Todos os intervenientes nesta investigação, os que compõem a comissão independente, explicaram a forma como trabalharam, as metodologias utilizadas, os critérios, o impacto dos abusos na vida das vítimas. A comissão pede um prolongamento do prazo de prescrição dos crimes e estima que tenham existido quase 5 mil casos, um número “absolutamente no mínimo”.
Daniel Sampaio explicou que “a maioria dos agressores são padres. O padre é uma figura, é a voz de Deus, portanto tem poder sobre a criança”. 77% dos agressores denunciados eram padres.
Como vai a Igreja Católica reagir a este relatório? Não conseguiremos obter uma resposta clara e rápida, porque é uma instituição muito lenta. O papa Francisco já disse que um caso de abuso é demais. Mas os casos de encobrimento também o são. A comissão apela à denúncia.
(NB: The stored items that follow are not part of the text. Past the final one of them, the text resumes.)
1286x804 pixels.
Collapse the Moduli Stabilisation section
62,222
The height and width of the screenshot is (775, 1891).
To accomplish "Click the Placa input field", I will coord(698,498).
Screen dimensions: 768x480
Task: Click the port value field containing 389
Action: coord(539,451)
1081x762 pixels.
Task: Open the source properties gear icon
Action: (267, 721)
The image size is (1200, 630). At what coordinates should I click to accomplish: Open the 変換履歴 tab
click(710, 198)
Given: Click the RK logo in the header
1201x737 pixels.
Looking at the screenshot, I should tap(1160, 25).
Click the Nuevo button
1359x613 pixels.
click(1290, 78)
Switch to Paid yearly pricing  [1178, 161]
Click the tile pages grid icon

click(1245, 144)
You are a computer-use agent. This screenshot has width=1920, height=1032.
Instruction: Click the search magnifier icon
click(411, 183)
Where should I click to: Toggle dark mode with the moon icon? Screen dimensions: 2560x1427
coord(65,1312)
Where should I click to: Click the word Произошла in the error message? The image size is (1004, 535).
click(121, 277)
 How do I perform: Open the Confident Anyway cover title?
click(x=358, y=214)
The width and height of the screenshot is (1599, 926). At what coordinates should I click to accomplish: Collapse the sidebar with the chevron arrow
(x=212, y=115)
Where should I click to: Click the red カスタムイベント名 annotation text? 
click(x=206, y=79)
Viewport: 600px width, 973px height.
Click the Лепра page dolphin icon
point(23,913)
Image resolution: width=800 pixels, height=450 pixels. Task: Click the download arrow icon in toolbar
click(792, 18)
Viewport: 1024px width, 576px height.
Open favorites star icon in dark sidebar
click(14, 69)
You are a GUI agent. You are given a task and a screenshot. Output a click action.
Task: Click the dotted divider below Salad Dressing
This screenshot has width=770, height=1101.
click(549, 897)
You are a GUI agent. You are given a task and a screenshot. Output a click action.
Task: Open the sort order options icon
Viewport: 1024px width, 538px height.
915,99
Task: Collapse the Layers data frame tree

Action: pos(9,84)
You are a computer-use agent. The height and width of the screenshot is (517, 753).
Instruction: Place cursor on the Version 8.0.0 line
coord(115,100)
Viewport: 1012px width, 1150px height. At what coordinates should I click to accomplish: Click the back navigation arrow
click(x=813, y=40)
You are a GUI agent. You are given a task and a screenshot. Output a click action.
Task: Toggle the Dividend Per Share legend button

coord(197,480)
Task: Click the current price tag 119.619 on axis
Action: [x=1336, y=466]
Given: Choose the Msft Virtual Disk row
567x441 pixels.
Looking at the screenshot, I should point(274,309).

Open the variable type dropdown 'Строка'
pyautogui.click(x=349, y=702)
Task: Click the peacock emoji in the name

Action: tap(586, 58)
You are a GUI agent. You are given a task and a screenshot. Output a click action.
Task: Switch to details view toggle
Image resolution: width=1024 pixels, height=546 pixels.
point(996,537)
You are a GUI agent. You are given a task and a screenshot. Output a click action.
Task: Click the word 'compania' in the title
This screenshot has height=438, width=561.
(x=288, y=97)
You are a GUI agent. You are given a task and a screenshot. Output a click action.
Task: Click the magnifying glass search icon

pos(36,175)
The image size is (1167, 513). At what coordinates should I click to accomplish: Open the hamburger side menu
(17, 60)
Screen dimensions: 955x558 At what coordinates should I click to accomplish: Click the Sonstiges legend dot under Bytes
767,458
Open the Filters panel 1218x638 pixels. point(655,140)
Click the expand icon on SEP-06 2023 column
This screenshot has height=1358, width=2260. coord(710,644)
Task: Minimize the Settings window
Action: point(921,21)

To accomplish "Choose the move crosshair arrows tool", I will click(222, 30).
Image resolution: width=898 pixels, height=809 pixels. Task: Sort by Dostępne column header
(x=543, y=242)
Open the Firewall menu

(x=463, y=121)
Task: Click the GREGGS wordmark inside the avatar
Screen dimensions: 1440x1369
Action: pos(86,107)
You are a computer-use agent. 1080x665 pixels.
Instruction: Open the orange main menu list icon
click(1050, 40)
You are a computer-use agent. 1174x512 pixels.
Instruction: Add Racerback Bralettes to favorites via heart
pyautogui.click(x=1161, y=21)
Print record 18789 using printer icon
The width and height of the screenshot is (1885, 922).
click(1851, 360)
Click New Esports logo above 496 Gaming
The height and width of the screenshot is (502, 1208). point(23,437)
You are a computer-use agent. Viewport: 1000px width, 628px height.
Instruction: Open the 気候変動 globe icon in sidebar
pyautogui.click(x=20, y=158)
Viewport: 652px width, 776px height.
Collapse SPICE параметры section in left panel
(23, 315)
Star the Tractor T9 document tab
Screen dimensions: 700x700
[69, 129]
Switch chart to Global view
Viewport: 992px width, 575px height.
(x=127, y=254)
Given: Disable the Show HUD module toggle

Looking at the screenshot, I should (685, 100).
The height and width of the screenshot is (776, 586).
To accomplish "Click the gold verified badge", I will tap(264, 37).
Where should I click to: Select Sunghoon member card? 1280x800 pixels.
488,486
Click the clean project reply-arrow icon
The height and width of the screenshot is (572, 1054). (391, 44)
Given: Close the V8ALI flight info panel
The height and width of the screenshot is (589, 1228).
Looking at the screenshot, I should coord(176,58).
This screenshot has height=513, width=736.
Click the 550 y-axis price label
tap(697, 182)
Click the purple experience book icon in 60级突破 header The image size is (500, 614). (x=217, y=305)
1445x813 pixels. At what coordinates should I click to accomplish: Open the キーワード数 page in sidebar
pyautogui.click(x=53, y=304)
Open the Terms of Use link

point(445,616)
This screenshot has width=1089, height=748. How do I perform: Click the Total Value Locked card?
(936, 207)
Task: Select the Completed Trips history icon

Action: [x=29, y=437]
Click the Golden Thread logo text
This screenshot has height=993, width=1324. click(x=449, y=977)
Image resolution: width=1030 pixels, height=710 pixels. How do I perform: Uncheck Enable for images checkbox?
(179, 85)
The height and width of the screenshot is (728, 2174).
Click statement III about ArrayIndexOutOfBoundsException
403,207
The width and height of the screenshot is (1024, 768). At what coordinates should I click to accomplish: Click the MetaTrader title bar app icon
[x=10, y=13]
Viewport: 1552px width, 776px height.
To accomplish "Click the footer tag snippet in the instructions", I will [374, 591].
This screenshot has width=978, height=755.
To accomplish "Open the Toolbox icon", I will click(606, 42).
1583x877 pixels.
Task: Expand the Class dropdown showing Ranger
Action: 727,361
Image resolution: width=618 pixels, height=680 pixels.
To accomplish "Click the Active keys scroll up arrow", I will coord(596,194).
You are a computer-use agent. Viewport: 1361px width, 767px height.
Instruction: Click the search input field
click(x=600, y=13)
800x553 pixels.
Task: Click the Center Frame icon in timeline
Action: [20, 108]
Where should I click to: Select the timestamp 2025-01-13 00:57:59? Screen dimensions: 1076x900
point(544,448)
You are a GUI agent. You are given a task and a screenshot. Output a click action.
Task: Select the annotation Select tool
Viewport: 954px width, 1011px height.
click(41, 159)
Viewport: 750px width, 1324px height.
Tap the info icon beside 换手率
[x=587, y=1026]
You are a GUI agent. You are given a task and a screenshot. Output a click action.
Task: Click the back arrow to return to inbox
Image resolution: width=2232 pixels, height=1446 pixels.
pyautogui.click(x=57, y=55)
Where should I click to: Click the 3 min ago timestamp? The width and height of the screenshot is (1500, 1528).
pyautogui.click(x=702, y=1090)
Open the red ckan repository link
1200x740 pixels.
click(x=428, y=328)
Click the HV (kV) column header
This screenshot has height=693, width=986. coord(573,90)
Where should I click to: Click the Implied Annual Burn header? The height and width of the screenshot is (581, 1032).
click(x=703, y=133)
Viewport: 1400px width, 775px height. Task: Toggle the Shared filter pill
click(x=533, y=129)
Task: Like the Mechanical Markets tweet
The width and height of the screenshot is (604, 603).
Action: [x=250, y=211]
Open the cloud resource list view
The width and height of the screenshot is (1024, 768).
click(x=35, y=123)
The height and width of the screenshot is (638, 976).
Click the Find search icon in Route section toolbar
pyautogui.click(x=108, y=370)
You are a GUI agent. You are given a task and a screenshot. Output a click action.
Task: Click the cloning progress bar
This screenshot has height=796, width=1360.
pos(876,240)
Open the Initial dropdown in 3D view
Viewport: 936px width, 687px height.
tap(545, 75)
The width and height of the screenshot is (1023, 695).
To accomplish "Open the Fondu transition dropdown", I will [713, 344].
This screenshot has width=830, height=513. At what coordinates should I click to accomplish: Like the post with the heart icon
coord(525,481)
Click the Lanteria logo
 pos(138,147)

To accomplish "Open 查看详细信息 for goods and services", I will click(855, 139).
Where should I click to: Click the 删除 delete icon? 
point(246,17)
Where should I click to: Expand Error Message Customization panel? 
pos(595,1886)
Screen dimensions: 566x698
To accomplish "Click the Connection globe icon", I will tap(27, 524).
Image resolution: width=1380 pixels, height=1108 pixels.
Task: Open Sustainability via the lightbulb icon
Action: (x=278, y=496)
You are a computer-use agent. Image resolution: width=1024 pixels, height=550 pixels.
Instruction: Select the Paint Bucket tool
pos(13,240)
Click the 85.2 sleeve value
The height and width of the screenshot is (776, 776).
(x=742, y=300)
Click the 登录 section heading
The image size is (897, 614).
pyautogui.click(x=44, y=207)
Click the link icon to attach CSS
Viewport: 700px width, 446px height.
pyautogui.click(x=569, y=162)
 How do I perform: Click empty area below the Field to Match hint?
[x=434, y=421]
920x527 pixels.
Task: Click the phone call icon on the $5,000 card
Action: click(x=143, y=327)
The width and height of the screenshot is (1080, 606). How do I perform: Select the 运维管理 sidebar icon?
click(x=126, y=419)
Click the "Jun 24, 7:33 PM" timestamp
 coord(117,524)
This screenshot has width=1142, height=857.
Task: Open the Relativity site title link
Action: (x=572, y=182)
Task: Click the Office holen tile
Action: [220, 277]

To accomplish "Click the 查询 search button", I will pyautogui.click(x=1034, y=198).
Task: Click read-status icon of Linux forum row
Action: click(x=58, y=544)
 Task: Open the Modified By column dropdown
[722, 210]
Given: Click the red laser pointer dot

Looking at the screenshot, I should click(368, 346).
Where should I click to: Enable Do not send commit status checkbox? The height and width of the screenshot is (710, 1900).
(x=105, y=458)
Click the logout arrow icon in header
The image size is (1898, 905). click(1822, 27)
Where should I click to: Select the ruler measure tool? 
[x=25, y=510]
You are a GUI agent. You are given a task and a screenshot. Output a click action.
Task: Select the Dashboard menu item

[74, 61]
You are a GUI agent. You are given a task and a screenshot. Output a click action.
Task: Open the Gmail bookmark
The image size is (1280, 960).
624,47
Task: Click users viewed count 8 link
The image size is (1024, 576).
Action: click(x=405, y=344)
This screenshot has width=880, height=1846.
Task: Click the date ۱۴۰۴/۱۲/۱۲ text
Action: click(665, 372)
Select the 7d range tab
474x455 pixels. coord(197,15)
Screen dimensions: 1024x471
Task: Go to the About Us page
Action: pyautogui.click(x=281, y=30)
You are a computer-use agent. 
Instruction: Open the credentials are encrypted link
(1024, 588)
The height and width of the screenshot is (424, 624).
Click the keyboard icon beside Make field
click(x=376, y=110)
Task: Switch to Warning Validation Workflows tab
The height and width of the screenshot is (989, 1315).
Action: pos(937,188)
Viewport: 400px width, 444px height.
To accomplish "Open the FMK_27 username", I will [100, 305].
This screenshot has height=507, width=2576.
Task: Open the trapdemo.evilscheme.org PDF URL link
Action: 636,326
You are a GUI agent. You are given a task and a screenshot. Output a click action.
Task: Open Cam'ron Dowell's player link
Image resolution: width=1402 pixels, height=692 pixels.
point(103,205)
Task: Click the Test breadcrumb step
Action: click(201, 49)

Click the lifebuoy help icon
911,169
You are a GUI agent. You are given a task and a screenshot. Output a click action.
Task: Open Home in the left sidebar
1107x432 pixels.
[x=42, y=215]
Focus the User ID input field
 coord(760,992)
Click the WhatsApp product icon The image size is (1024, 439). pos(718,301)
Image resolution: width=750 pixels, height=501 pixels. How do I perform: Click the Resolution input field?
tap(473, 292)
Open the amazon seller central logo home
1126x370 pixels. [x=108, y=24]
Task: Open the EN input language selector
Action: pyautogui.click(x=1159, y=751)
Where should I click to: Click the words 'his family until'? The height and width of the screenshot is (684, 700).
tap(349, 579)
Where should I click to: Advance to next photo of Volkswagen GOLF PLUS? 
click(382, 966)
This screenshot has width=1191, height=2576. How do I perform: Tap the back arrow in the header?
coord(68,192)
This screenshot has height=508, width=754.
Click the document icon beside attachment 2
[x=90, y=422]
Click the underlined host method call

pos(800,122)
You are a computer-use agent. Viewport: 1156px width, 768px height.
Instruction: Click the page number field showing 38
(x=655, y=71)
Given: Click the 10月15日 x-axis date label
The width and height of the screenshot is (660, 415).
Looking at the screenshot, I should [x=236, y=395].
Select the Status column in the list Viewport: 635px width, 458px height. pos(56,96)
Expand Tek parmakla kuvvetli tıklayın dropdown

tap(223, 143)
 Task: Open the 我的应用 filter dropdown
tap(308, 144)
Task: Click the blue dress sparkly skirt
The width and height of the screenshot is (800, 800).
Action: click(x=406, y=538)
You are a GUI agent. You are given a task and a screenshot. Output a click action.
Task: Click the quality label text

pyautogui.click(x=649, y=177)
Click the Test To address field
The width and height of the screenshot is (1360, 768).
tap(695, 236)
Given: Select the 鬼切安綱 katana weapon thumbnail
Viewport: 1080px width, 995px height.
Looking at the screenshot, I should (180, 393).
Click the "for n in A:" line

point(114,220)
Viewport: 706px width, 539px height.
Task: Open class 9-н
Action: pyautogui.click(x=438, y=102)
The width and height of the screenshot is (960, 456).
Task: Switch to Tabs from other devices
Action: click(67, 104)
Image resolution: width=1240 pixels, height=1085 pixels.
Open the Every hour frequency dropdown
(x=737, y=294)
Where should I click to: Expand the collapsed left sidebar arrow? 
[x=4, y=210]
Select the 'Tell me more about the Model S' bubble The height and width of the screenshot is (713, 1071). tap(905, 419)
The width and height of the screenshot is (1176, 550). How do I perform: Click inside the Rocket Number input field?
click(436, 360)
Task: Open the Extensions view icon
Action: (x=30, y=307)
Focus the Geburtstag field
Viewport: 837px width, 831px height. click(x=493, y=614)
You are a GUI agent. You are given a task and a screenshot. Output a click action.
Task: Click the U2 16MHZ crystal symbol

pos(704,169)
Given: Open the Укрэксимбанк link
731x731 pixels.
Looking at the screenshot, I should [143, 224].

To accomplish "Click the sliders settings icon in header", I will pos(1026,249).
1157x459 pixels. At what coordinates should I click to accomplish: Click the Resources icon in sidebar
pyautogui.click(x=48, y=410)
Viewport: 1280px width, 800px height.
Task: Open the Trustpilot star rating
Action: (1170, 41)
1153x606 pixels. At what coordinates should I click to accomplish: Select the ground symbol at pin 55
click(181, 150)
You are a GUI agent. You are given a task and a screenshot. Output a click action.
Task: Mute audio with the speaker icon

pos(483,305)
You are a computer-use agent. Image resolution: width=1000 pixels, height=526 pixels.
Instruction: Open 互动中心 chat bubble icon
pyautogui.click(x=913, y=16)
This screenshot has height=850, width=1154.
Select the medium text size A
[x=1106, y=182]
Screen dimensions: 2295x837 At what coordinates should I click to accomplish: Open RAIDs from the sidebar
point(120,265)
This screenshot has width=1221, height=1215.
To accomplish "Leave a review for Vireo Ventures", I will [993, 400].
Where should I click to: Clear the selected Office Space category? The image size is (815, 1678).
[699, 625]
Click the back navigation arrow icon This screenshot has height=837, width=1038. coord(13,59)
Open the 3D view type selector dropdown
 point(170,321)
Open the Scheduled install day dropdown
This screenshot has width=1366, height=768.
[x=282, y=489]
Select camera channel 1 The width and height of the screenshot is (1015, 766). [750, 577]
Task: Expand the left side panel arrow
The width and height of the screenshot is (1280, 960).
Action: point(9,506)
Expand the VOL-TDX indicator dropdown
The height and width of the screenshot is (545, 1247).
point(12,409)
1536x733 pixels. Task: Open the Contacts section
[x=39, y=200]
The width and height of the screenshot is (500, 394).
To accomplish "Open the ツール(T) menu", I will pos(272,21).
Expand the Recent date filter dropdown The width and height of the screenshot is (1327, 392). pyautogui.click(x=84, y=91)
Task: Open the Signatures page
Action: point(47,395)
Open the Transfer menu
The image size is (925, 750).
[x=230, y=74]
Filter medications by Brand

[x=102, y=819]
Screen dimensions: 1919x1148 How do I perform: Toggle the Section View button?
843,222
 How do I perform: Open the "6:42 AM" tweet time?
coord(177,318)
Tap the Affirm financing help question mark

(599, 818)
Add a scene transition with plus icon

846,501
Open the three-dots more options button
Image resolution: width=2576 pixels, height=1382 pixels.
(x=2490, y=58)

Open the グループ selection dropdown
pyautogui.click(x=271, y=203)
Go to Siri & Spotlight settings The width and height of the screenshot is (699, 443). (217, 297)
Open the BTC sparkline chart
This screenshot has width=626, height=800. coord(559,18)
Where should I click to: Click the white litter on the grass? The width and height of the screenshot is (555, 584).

As questões da sexualidade são, desde sempre, um problema. A Igreja mantém dogmas e ideias que são inaceitáveis. Porque se a Igreja é a voz de Deus, decerto que o amor deveria prevalecer e o amor, como se sabe, não se compadece com a maldade, com a violência, com os abusos físicos e sexuais. E o amor também não se compadece com o silêncio.